Ahyar dan Bani Purwoko, masing-masing Ketua dan Bendahara KONI setempat, terjepit tuntutan pidana 9 tahun penjara atas tuduhan korupsi senilai Rp 10 miliar. Namun, penasihat hukum mereka tampil dengan sejumlah keberatan fundamental yang berpotensi mengubah jalur kasus.
Dalih Hukum yang Membuka Ruang Banding
Pua Hardinata, pengacara Ahyar, mengajukan sejumlah argumentasi kritis. Ia mempertanyakan prosedur hukum yang menurutnya tidak memenuhi standar, terutama dalam perhitungan kerugian negara.
Poin utama yang disorotnya adalah:
- Aliran dana Rp 7 miliar belum terungkap secara transparan
- Pemilihan saksi ahli yang dinilai tidak tepat, seharusnya dari ahli akuntansi bukan sarjana teknik
“Kalau pekerjaan fisik bisa dihadirkan saksi ahli teknik, kalau ini kan bukan, jadi harusnya ahli akuntansi yang dihadirkan,” tegas Pua di hadapan Majelis Hakim yang dipimpin Erhamudin.
Landasan Hukum yang Diperjuangkan
Pua mengutip dua dokumen hukum kunci:
– Surat Mahkamah Agung Nomor 4 Tahun 2016
– Putusan Mahkamah Konstitusi Nomor 25 Tahun 2016
Kedua dokumen tersebut menegaskan bahwa kerugian negara harus memenuhi tiga kriteria: nyata, pasti, dan terhubung langsung dengan tindak pidana.

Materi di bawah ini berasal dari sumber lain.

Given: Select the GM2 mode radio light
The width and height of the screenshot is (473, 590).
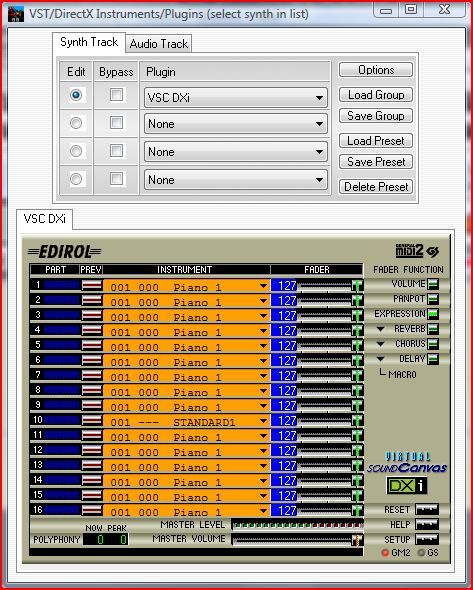Looking at the screenshot, I should (385, 553).
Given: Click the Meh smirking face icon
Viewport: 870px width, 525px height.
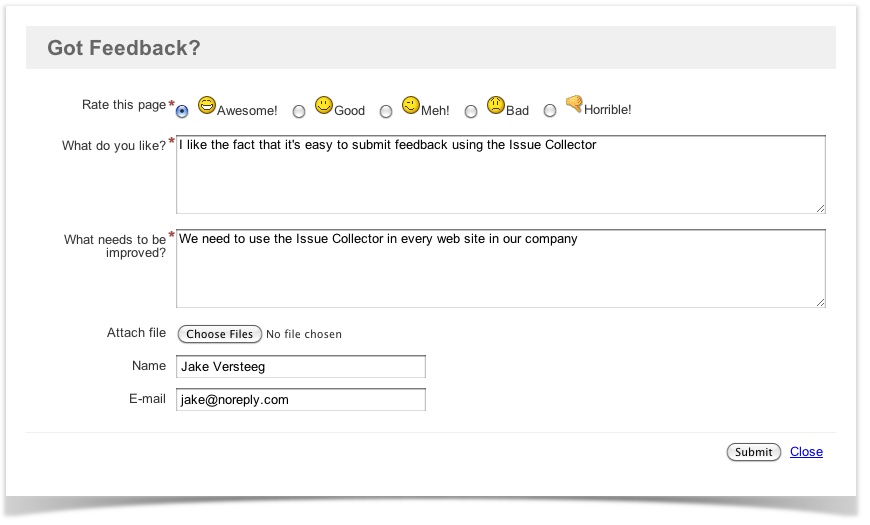Looking at the screenshot, I should [x=410, y=105].
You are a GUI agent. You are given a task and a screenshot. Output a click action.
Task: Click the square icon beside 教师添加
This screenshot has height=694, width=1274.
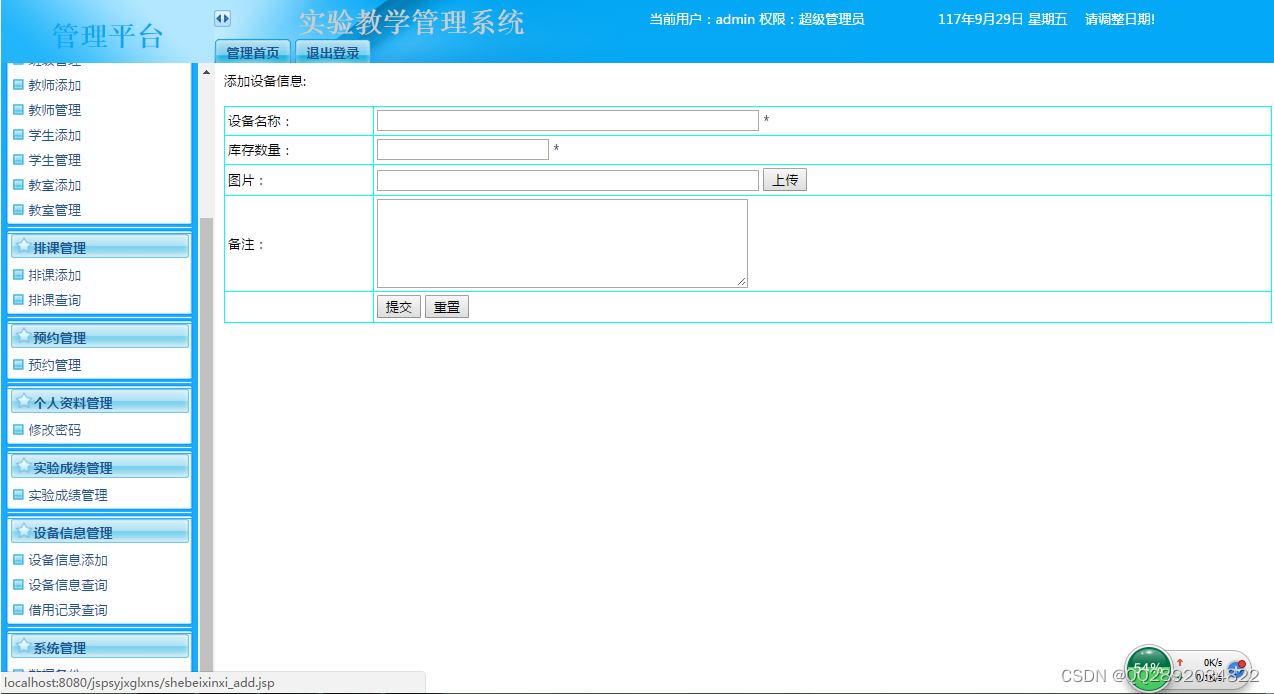(18, 85)
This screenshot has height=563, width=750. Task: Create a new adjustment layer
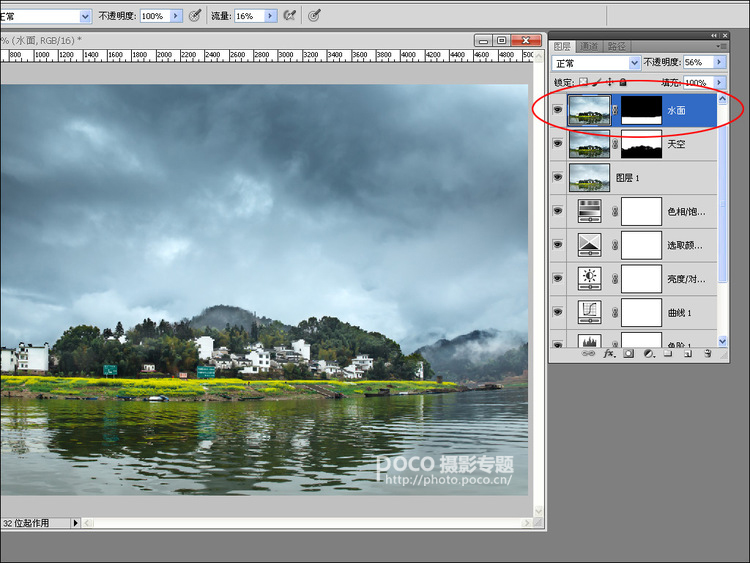click(649, 353)
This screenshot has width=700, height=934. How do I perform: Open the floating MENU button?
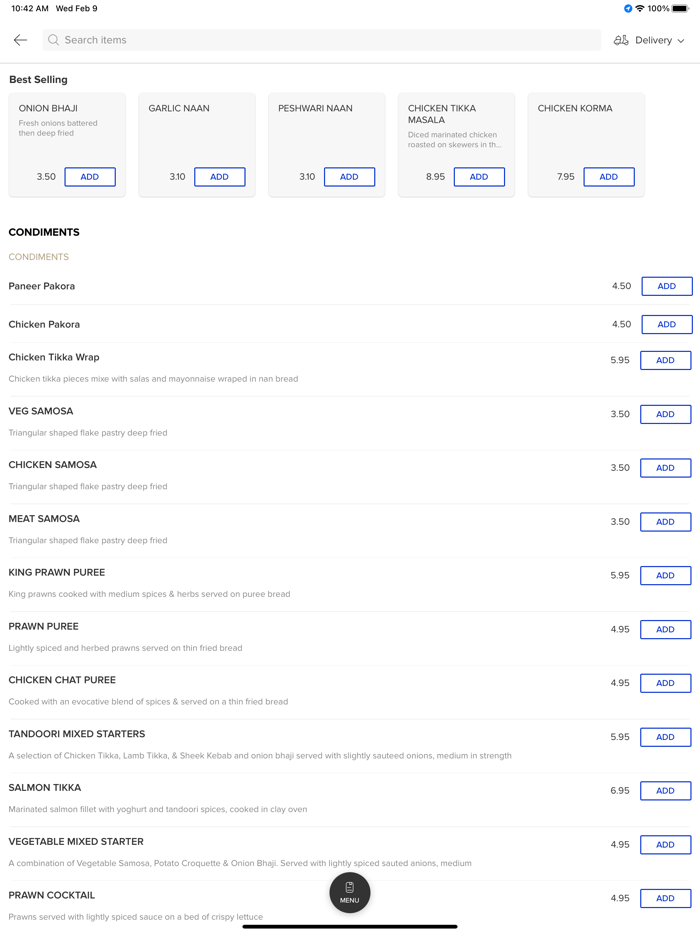[x=350, y=893]
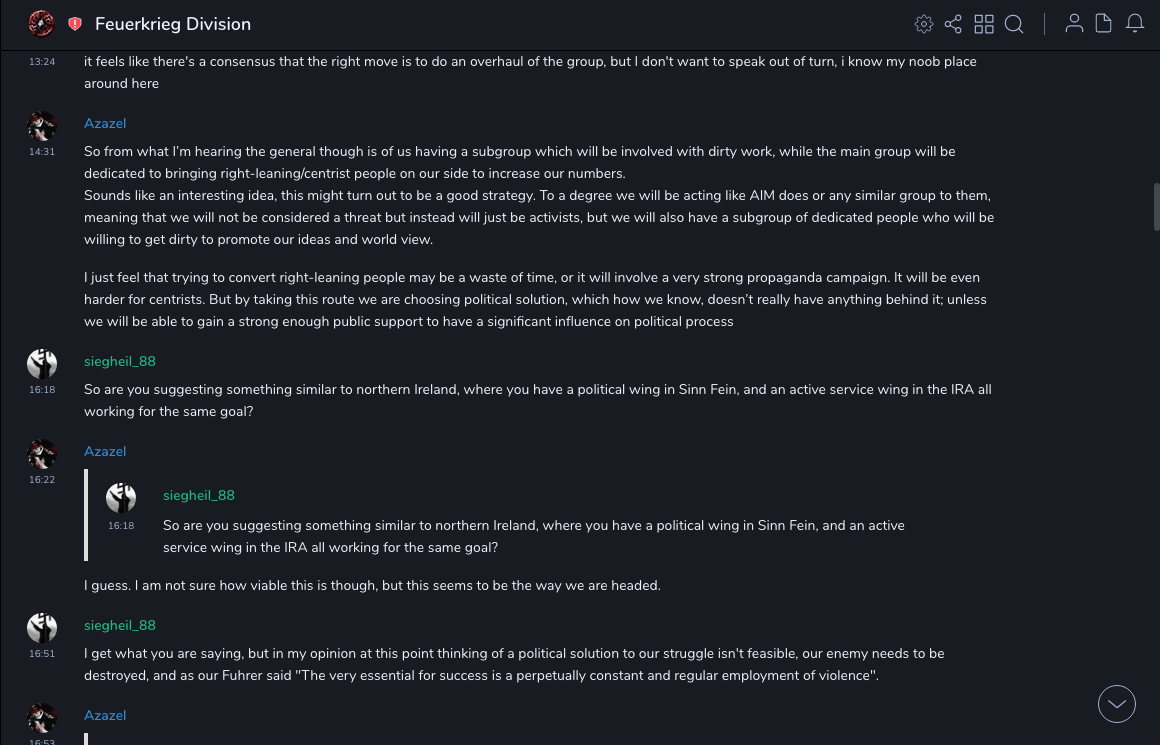Click the vertical scrollbar handle on the right

(x=1157, y=207)
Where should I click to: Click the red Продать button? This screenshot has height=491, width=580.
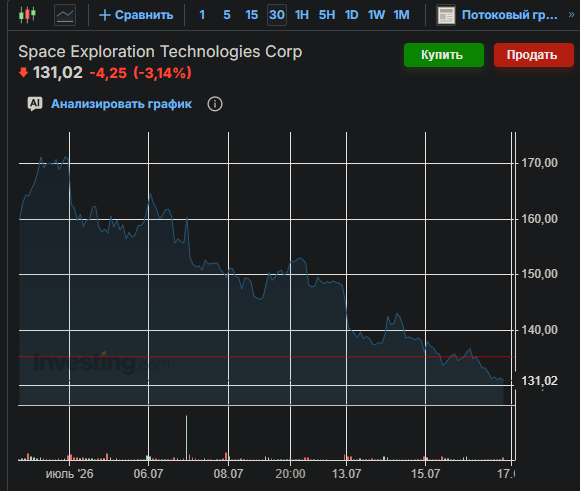(533, 55)
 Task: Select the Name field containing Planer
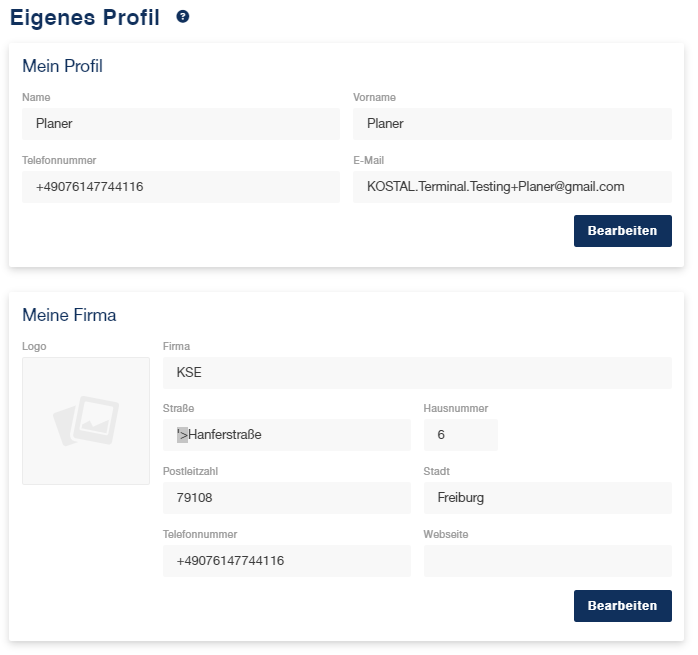tap(181, 124)
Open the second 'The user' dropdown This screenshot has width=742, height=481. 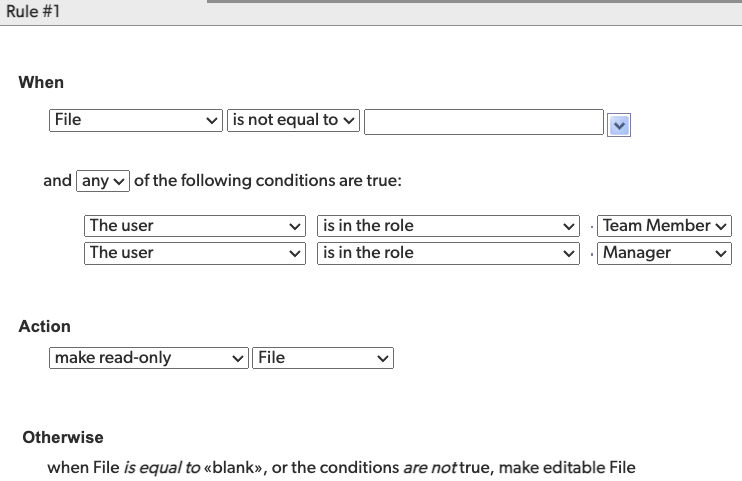tap(195, 253)
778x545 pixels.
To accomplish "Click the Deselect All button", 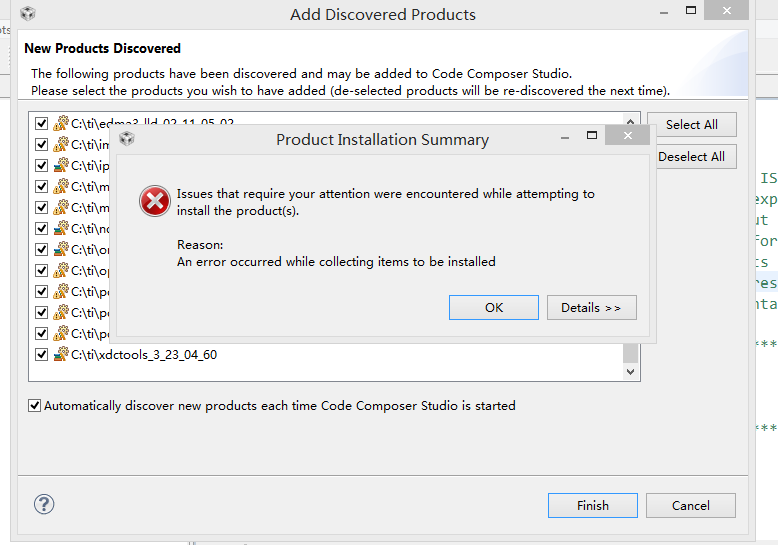I will (x=691, y=157).
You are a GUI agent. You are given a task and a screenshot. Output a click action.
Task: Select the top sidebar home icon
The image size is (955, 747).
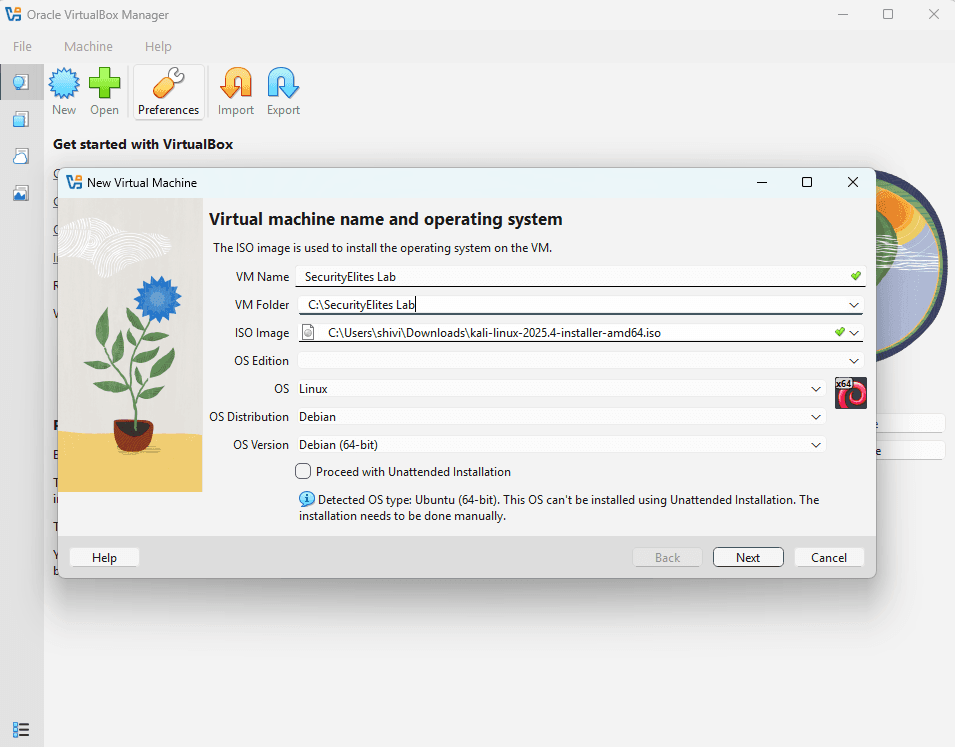[21, 82]
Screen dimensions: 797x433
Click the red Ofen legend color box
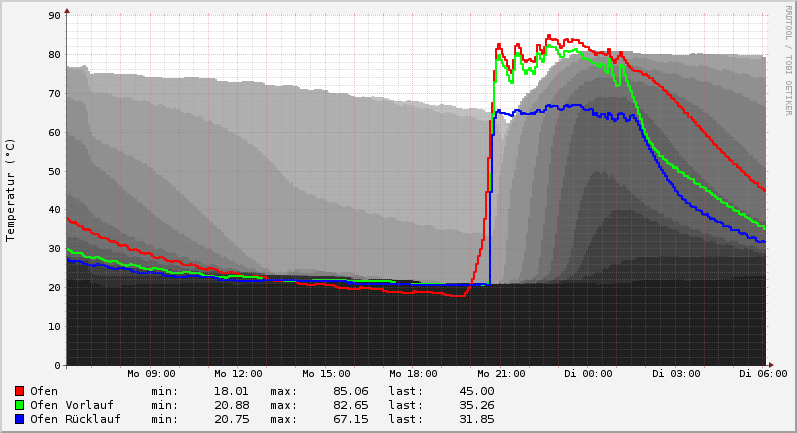[x=19, y=391]
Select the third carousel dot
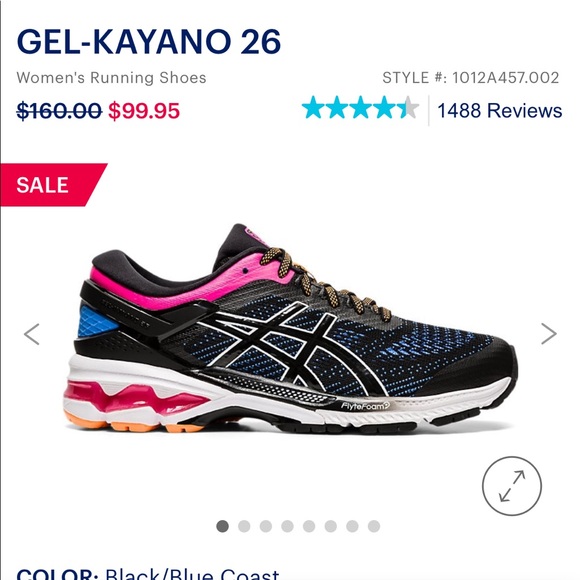Screen dimensions: 580x580 click(x=266, y=526)
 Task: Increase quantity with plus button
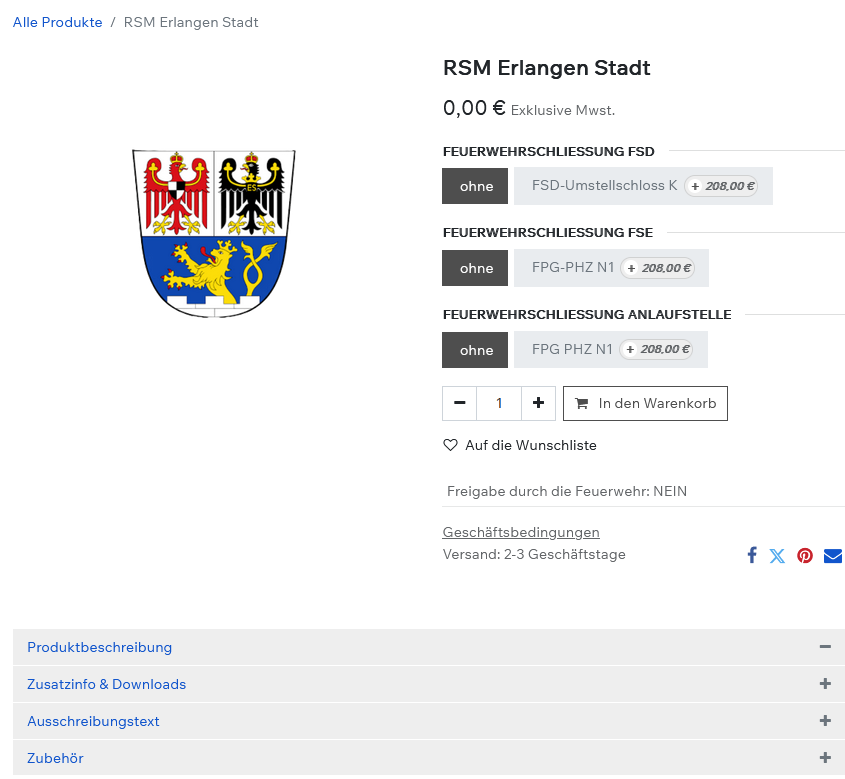(538, 403)
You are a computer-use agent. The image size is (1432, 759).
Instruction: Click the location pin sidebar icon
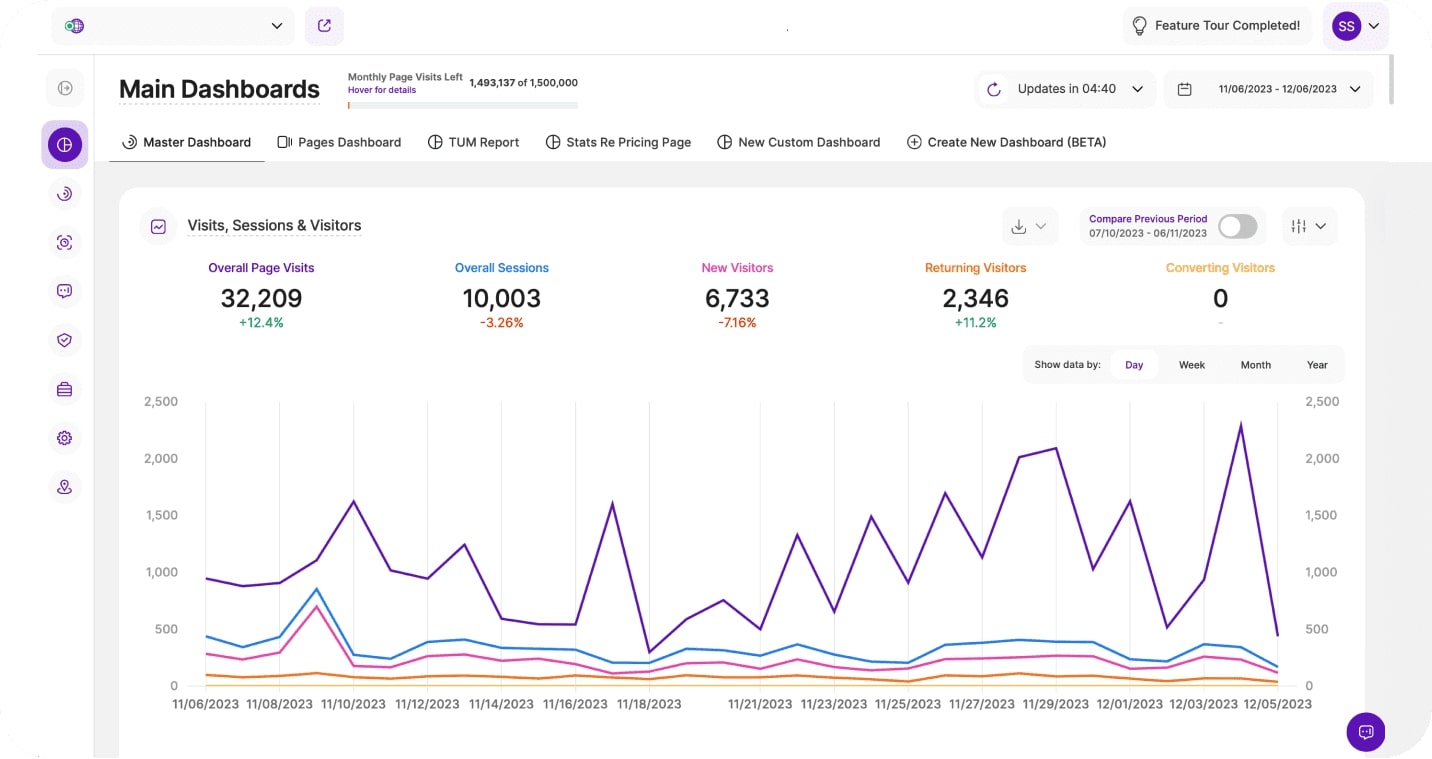tap(65, 487)
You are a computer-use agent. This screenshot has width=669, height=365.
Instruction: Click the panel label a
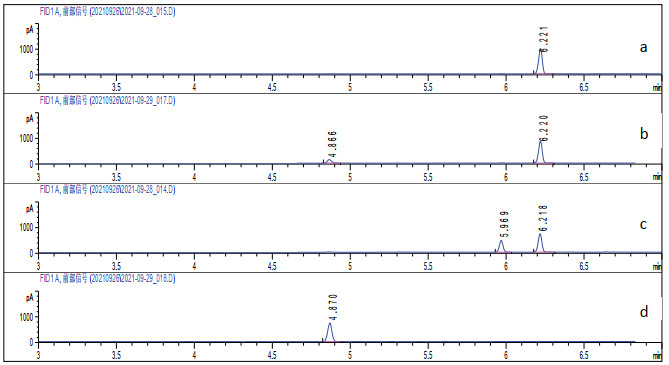[643, 47]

Harapan pada Proses Hukum Transparan
Sidang ini menjadi momen krusial dalam pengungkapan dugaan korupsi di lingkungan keolahragaan daerah. Upaya hukum yang dilakukan diharapkan dapat menghadirkan transparansi dan akuntabilitas dalam pengelolaan keuangan publik.
Dengan argumen hukumnya, Pua optimistis upaya banding dapat membawa perkara ini ke tahap selanjutnya dan menghadirkan keadilan bagi kliennya. (Mth)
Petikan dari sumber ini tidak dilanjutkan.